Look I am no expert, but I have often followed a principle.

 

If it aint broke, dont fix it.

 

Yes the MPPT fan does what it needs to do, but why would it make a racket? If it switches on, it is doing something that it needs to be doing.

 

By Racket, do you mean it is noisy whilst working, then maybe best is a fan replacement rather that switching it off. They are cheap. Just don't go buy one and start fiddling inside your inverter yourself, those caps (even if you power down), will send you to mars and back.

3 hours ago, Lee2 said:

If i disabled the fans would it cause the entire inverter to overheat or is the other remaining fan fine?

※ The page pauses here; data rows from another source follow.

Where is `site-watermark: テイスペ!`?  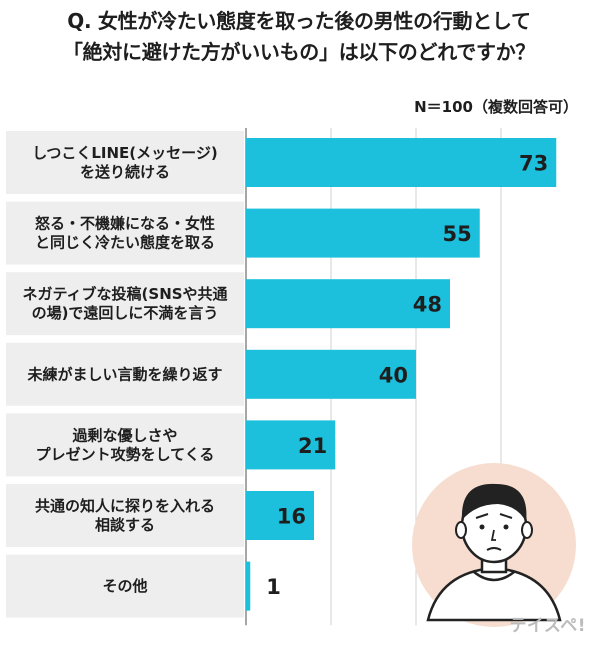
site-watermark: テイスペ! is located at coordinates (548, 626).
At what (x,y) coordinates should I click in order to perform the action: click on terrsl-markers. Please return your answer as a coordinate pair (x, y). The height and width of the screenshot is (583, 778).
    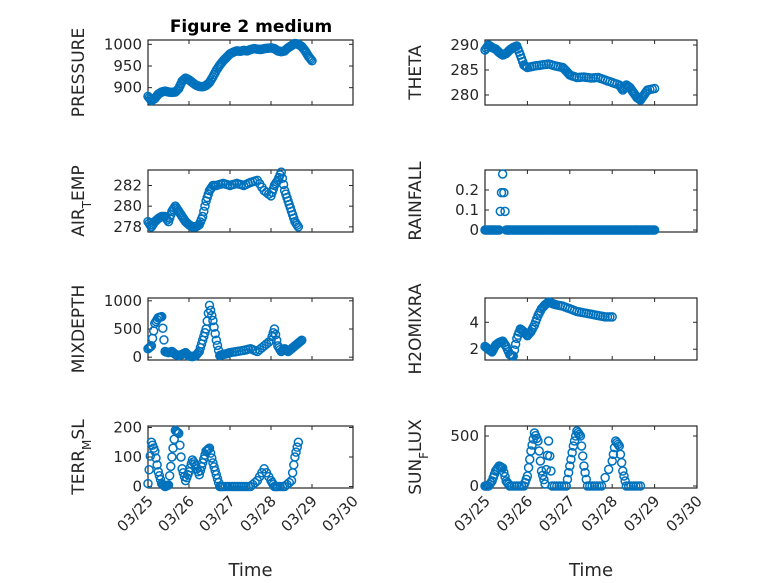
    Looking at the image, I should click on (224, 458).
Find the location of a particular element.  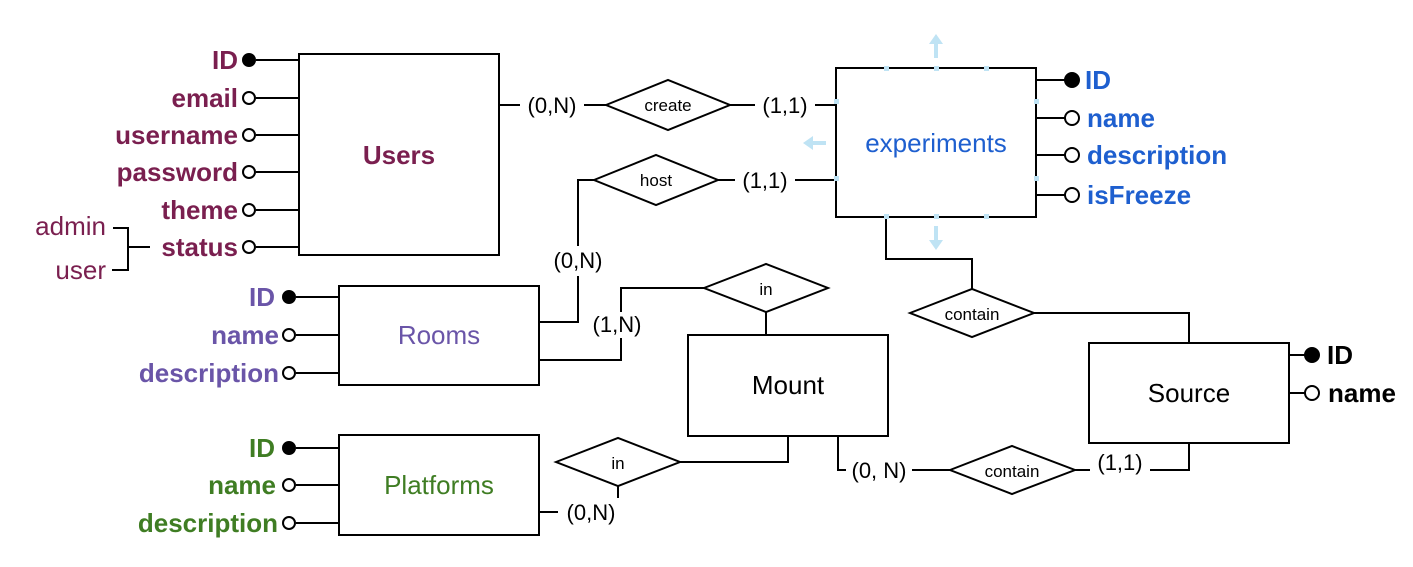

source-entity-label: Source is located at coordinates (1189, 393).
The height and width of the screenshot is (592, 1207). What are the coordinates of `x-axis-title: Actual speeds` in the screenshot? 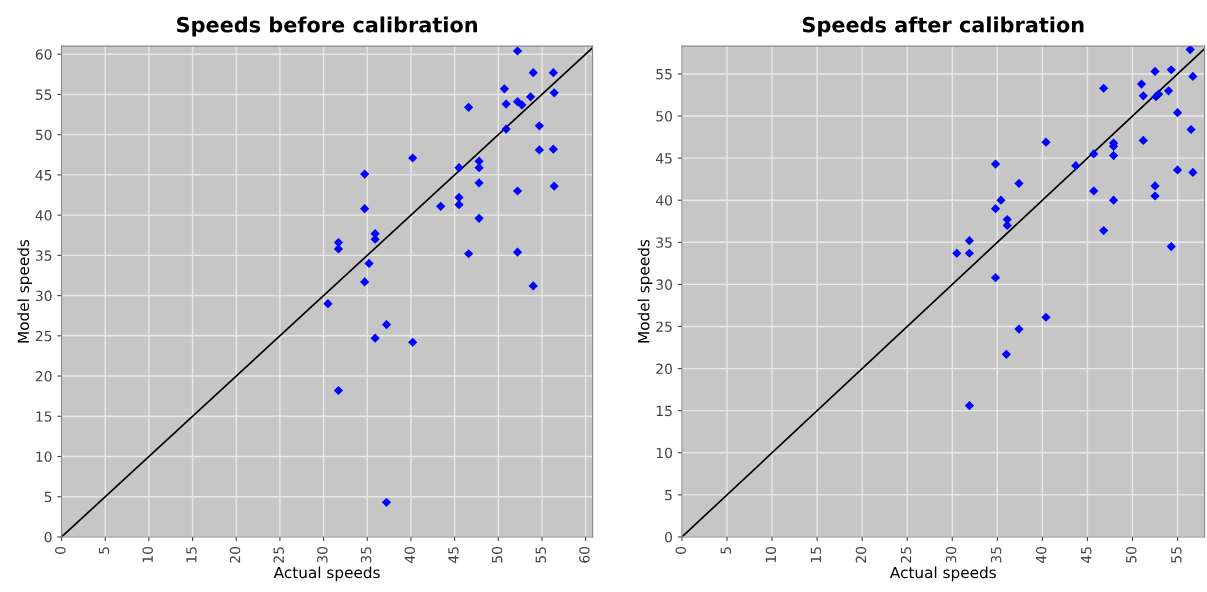 It's located at (942, 574).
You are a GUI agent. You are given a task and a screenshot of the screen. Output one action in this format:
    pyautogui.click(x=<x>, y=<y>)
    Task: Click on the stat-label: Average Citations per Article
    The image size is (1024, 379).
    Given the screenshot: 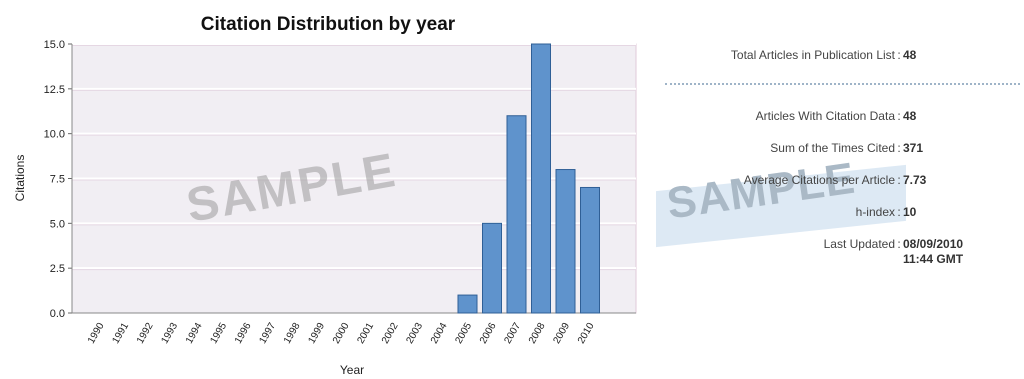 What is the action you would take?
    pyautogui.click(x=819, y=180)
    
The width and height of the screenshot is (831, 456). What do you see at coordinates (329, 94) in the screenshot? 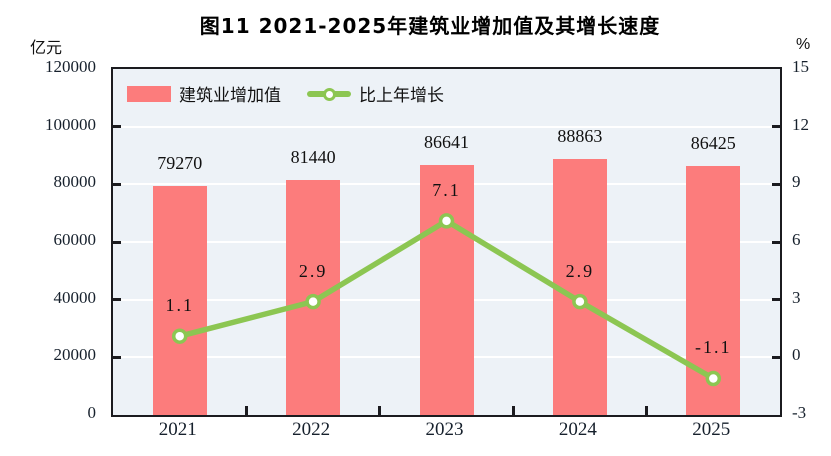
I see `line-series-marker-icon` at bounding box center [329, 94].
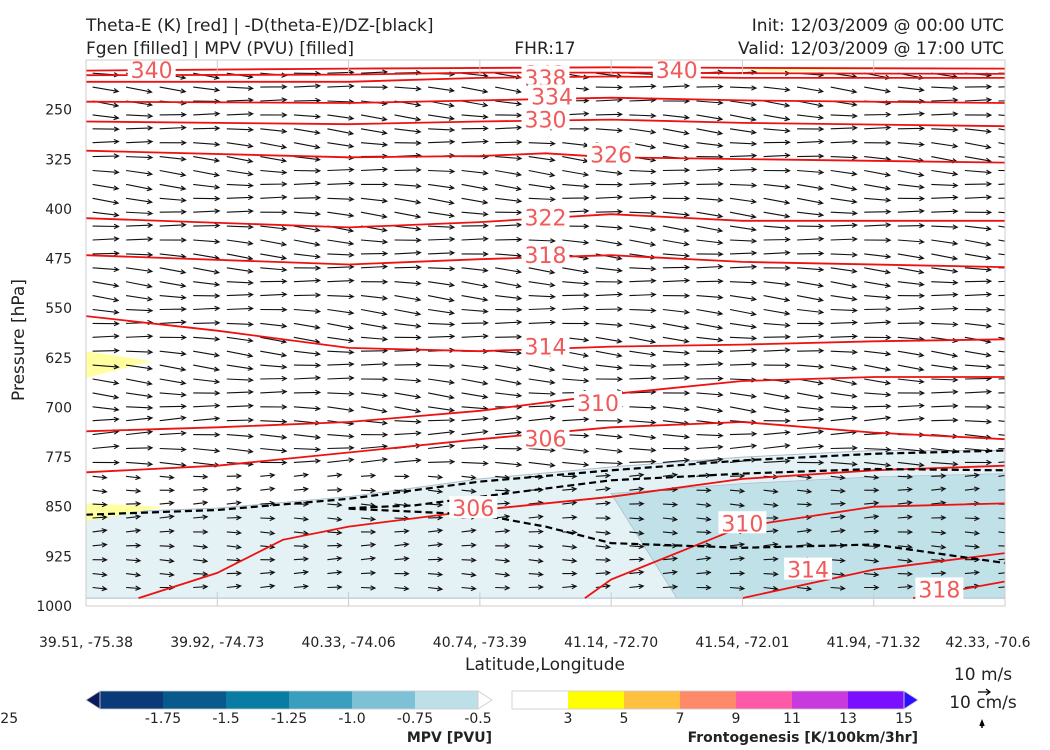  I want to click on contour-label-340: 340, so click(152, 72).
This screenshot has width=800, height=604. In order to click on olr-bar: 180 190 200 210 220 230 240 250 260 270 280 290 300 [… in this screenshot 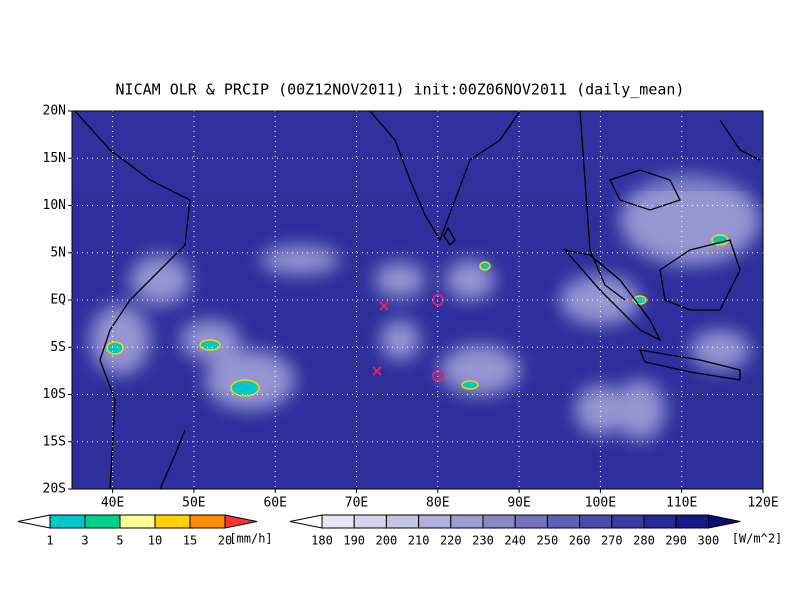, I will do `click(536, 531)`.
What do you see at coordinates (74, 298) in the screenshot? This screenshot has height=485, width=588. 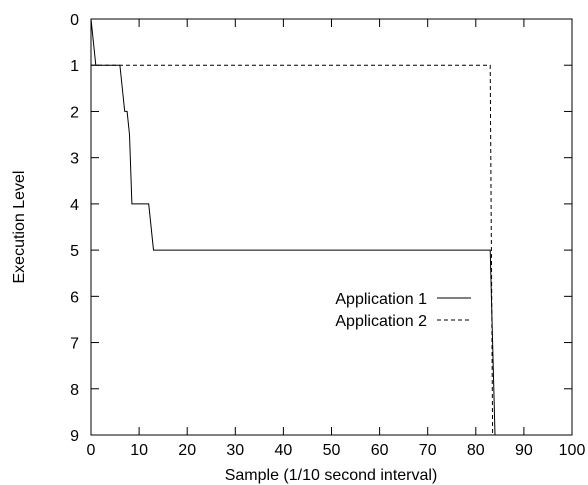 I see `y-tick-label: 6` at bounding box center [74, 298].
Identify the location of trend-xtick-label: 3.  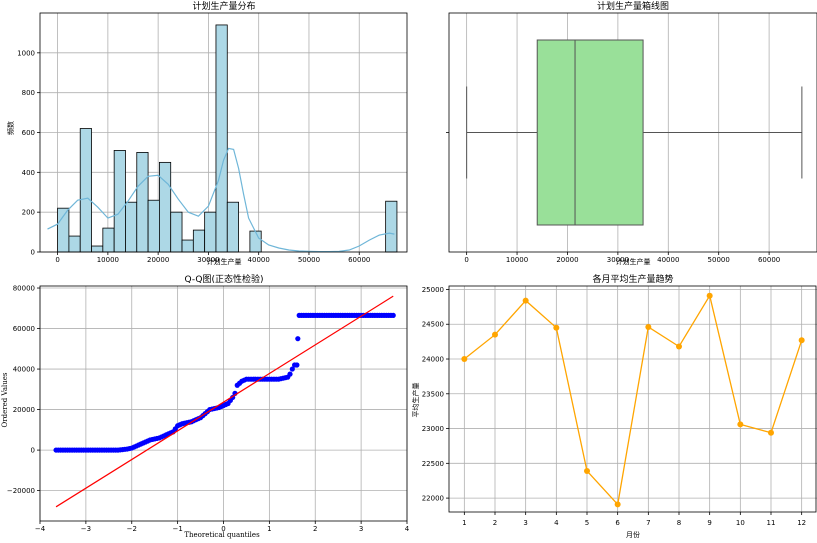
(525, 523).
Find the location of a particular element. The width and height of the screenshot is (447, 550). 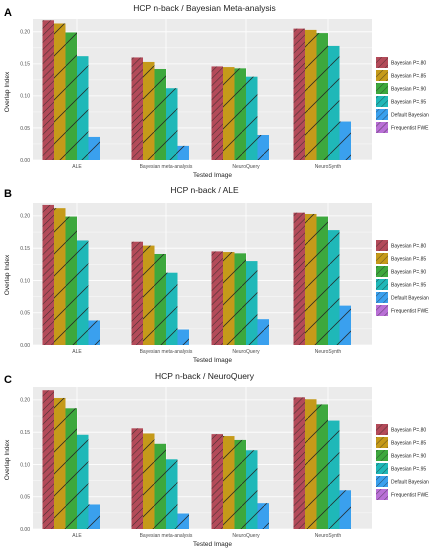

legend-label: Bayesian P=.95 is located at coordinates (408, 103).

There is more to cool than the MPPT; there is the DC-AC converter (full bridge), and the DC-DC converter (MOSFETs, IGBTs, and a buck transistor). These are on two heatsinks placed roughly in front of the two main fans. I can't see how disabling one fan would not cause one of the heatsinks to overheat.

Are you saying that you have two fans, and one is much noisier than the other?

Or just that while two fans running is really bad, one fan running might not be too bad?

Is this a VM model?

You might be able to get away with replacing one or both fans with temperature controlled extra-quiet fans. But there is the issue of the locked fan warnings and errors. I suspect that VM models won't have these locked fan warnings and errors. And VM models are definitely the noisiest, by all reports.